**Aim**. In the material below, list each line that contains the word "height".

**Records to use**.
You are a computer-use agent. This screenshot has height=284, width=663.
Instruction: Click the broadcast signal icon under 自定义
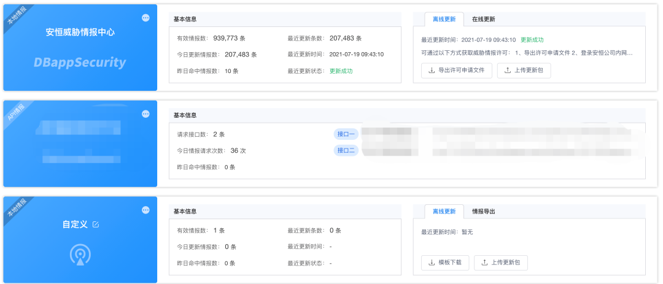80,254
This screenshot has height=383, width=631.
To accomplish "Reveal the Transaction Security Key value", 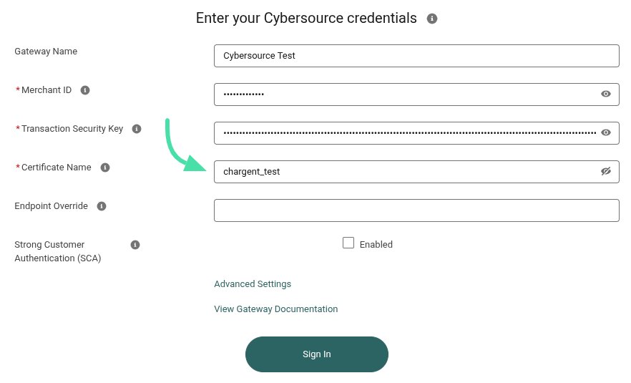I will [x=606, y=132].
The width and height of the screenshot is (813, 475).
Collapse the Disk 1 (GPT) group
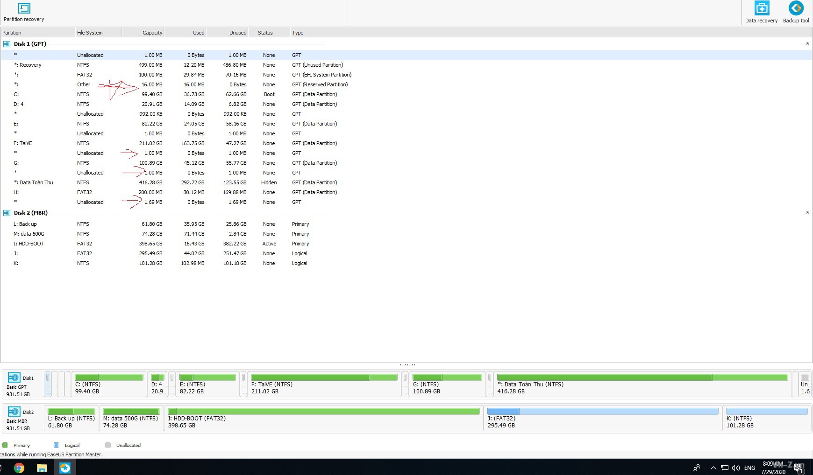pyautogui.click(x=807, y=43)
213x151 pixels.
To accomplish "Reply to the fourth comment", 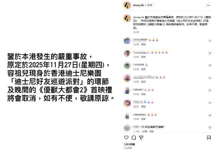I will coord(143,82).
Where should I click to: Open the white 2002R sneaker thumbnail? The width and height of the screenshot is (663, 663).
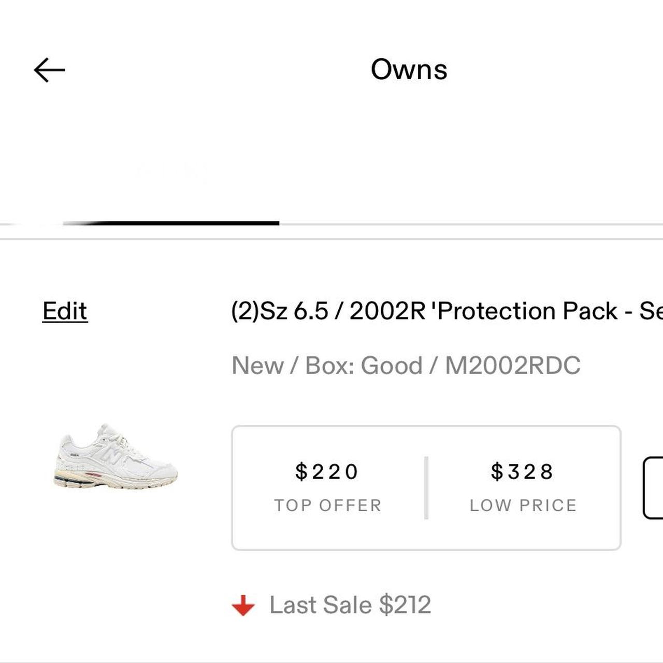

**Reply to the exercise**.
You are a computer-use agent. This screenshot has height=284, width=663.
This screenshot has height=383, width=631.
The width and height of the screenshot is (813, 475).
Where should I click to: Open the white 2002R sneaker thumbnail? The width and height of the screenshot is (663, 663).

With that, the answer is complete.